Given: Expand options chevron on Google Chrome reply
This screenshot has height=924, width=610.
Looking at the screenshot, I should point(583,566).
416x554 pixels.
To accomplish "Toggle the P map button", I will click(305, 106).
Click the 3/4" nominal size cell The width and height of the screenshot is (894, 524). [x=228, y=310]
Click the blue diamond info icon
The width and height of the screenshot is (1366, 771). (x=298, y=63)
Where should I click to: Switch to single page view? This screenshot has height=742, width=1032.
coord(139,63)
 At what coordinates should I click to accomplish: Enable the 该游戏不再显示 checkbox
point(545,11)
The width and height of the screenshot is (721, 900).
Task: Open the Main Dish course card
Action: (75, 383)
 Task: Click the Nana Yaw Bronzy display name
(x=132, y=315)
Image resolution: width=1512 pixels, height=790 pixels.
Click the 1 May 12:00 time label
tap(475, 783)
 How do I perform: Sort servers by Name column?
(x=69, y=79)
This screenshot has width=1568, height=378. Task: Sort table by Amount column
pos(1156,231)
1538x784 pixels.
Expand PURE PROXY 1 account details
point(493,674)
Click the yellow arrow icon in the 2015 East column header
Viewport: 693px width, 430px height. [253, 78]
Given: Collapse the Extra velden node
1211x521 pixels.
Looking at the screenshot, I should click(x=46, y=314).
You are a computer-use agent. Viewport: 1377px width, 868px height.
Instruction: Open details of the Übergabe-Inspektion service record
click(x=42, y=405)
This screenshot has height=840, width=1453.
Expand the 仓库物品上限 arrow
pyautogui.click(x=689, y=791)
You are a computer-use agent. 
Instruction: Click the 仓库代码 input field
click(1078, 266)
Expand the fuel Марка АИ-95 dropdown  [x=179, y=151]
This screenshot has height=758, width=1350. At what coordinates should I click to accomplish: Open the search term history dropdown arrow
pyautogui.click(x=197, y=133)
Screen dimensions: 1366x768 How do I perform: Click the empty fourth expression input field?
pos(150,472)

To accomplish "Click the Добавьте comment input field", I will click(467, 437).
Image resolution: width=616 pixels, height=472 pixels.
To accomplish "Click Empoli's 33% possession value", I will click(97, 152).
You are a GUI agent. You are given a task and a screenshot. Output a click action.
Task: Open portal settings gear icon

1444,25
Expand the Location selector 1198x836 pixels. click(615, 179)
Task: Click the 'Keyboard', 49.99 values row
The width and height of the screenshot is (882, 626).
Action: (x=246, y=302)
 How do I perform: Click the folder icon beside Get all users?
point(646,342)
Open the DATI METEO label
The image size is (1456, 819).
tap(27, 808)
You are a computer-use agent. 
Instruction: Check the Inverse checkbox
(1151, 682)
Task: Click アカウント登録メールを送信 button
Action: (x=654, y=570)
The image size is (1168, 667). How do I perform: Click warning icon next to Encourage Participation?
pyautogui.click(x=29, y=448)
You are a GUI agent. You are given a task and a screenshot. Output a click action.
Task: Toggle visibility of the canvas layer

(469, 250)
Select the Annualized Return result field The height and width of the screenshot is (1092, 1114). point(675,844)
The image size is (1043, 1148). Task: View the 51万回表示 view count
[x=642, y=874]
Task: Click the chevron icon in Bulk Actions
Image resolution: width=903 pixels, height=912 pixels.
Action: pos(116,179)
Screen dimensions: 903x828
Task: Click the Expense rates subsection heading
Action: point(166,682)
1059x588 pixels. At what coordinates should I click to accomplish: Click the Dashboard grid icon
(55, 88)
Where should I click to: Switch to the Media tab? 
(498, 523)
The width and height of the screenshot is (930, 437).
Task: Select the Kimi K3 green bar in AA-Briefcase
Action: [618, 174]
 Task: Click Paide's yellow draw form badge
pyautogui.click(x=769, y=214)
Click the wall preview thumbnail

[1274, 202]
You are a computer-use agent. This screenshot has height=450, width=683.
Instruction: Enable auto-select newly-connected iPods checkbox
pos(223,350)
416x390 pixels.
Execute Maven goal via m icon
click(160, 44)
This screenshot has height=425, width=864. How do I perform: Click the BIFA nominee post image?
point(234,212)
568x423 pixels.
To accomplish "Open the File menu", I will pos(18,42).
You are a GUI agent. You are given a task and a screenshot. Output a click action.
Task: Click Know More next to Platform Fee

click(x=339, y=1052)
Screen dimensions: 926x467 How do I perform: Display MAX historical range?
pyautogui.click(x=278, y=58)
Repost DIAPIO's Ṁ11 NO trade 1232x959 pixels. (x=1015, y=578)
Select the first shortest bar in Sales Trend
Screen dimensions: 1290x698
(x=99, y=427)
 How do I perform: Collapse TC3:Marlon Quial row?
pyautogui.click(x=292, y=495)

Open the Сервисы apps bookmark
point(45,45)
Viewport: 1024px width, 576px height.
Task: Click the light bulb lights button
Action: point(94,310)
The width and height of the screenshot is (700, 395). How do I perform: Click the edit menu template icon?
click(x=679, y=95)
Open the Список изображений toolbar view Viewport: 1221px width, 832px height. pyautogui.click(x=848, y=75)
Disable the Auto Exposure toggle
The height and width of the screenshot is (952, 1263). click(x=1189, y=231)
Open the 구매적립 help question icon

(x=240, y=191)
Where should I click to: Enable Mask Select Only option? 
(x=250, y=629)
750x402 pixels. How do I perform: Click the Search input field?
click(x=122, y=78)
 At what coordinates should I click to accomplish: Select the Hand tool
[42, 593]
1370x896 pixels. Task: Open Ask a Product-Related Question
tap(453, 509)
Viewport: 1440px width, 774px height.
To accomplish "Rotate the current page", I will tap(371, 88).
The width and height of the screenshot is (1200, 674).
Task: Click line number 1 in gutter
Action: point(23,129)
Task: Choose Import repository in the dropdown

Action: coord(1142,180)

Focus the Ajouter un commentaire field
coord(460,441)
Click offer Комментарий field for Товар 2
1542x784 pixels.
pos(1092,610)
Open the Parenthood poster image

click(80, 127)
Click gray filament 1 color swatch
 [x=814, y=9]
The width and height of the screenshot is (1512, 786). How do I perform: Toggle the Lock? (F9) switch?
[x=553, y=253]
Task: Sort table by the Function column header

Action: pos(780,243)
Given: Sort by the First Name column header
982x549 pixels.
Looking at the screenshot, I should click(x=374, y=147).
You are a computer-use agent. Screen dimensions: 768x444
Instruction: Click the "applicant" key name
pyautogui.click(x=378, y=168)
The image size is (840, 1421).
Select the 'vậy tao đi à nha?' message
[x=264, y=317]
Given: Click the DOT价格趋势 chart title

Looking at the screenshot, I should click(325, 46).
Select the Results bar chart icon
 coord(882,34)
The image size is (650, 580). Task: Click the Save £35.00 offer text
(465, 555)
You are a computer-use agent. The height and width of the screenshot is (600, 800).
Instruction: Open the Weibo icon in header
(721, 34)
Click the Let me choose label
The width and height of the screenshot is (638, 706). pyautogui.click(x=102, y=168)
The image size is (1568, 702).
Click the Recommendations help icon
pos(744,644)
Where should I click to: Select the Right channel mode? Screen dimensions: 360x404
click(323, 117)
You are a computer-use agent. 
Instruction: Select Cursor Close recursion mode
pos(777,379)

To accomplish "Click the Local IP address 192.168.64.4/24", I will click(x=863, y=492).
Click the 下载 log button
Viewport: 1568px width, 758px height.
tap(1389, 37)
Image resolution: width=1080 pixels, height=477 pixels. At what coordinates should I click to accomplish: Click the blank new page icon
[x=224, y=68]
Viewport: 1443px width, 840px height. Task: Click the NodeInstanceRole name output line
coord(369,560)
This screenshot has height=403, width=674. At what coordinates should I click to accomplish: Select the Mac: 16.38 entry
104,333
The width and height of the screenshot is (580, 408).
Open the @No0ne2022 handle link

### 연습 과제
“Screen dimensions: 926x467” 문구가 있는 줄에서 시작해 “(x=250, y=629)” 문구가 있는 줄로 끝나는 부분만 다시 쓰시오. “Collapse” 대신 “Expand” 표현을 넣고 나머지는 그대로 두시오.

### 답변
Screen dimensions: 926x467 How do I perform: Display MAX historical range?
pyautogui.click(x=278, y=58)
Repost DIAPIO's Ṁ11 NO trade 1232x959 pixels. (x=1015, y=578)
Select the first shortest bar in Sales Trend
Screen dimensions: 1290x698
(x=99, y=427)
 How do I perform: Expand TC3:Marlon Quial row?
pyautogui.click(x=292, y=495)

Open the Сервисы apps bookmark
point(45,45)
Viewport: 1024px width, 576px height.
Task: Click the light bulb lights button
Action: point(94,310)
The width and height of the screenshot is (700, 395). How do I perform: Click the edit menu template icon?
click(x=679, y=95)
Open the Список изображений toolbar view Viewport: 1221px width, 832px height. pyautogui.click(x=848, y=75)
Disable the Auto Exposure toggle
The height and width of the screenshot is (952, 1263). click(x=1189, y=231)
Open the 구매적립 help question icon

(x=240, y=191)
Where should I click to: Enable Mask Select Only option? 
(x=250, y=629)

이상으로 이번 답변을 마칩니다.